▸ DIRECTIONS FOR THIS TASK
Please say which virtual machine type the free tier provides each month, according to the post below on deploying an app with Google Compute Engine.

▸ DOCUMENT EXCERPT
------------------------

How to Deploy an App Using Google Compute Engine
In this post, we explore how to deploy code to Google Compute Engine (GCE). We will deploy a toy project, which implements Google’s OAuth 2.0 framework.
To read more on OAuth, read this earlier post.
Cloud Services
So far, I have deployed my projects to Heroku. Heroku is an example of Platoform-as-a-Service (PaaS). When we say “as-a-service”, we refer to some form of cloud computing service. A cloud computing service allows us to rely less and less on our ‘on-premise’ infrastructure, by delegating some of our responsibilities/needs to a cloud service provider.
There are three kinds of cloud “as-a-service” options:
- Infrastructure-as-a-Service (IaaS)
- Platform-as-a-service (PaaS)
- Software-as-a-Service (SaaS)
In a PaaS, the platform (Heroku) handles most of the aspects of deploying an application, other than writing the code itself. It takes care of the environment to build and deploy applications (such as installing and updating the operating system and managing the physical machines hosting the application, providing publicly available URLs, logging, memory-management, scaling etc). We are only concerned with writing the code and running and managing our applications. Essentially, a PaaS abstracts out the infrastructure on which the code runs. Apart from Heroku, Google App Engine and AWS Beanstalk are some other examples of PaaS.
GCE is an example of IaaS. Some other examples of IaaS are AWS EC2, and Microsoft Azure. Unlike PaaS, IaaS provides access to only the bare infrastructure for deploying our application like the virtual machine, network access, storage, and shell access. This is very similar to a Linux terminal. We are responsible for everything else: deployment, managing necessary applications, public access, routing, logging, scaling, etc.
In a SaaS, the service provider delivers the entire software, which is managed entirely by the service provider. Examples of SaaS include: web-based services like Gmail and Outlook.
Difference between Deploying to different kinds of systems (Source)
In the following part of this post, I list down the steps I followed to deploy my toy project on GCE.
Getting Started with GCE
- First, we must create an account starting with a free trial, by visiting this link: https://console.cloud.google.com/
- You may have to create a project before proceeding further. (I had one created already, while implementing OAuth)
- After signing in, we must enable the Compute Engine API
- We should also add a billing alert to ensure that we are not silently charged unexpectedly
Setting Up a Virtual Machine
- As per the free tier (which is different from ‘free trial’), GCP provides one
e2-micro
virtual machine (VM) every month. So, we should spawn one such VM in the Compute Engine tab. To do this, we should follow the following steps:- Copy the public SSH key(s) of our local machine (example:
~/.ssh/id_ed25519.pub
) - Add this SSH key to the VM, so that we can access the VM through the terminal of our local machine
- Use 30GB standard persistent disk, (as opposed to the default configuration of 10 GB balanced disks)

------------------------

▸ EXCERPTED RECORDS
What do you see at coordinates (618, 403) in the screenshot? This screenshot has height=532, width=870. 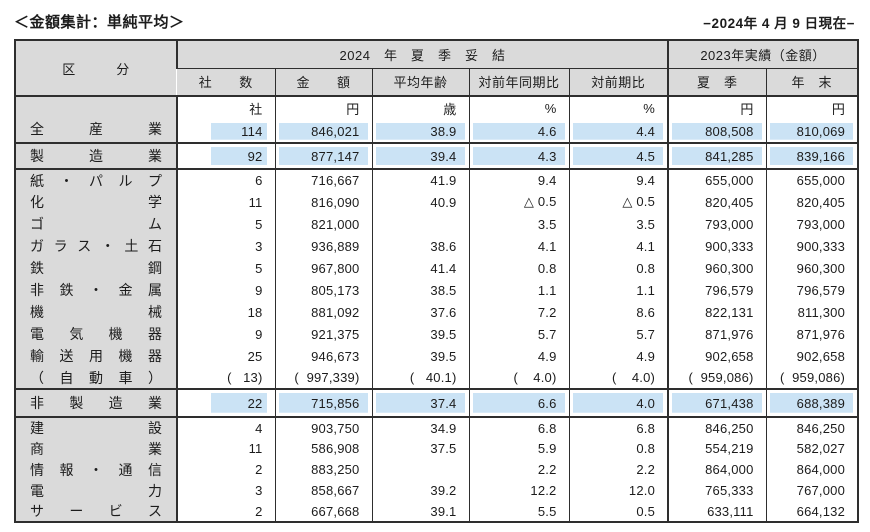 I see `value-cell: 4.0` at bounding box center [618, 403].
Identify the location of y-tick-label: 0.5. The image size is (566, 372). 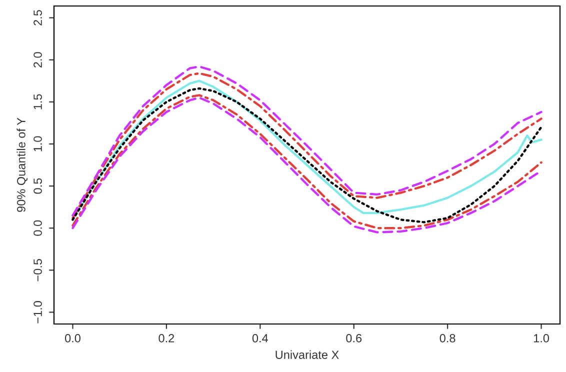
(38, 186).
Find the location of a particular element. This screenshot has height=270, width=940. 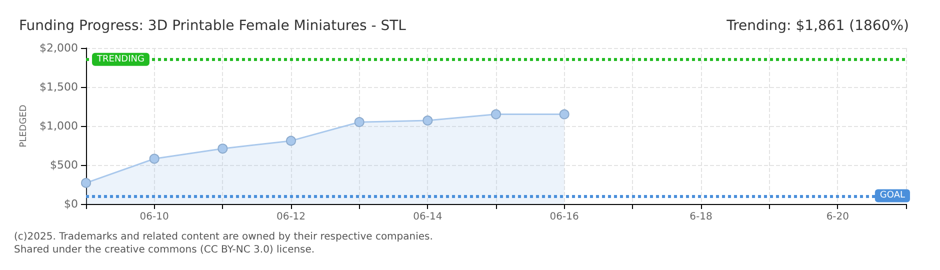

text: Shared under the creative commons (CC BY-NC 3.0) license. is located at coordinates (164, 250).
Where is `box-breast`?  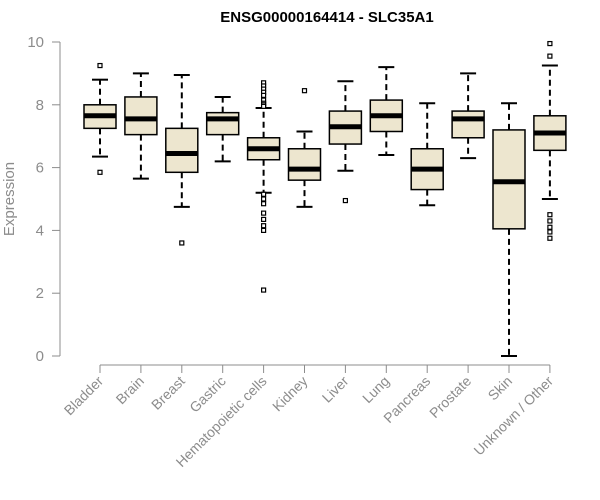 box-breast is located at coordinates (182, 160).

------------------------

▸ RESPONSE
One e2-micro virtual machine every month.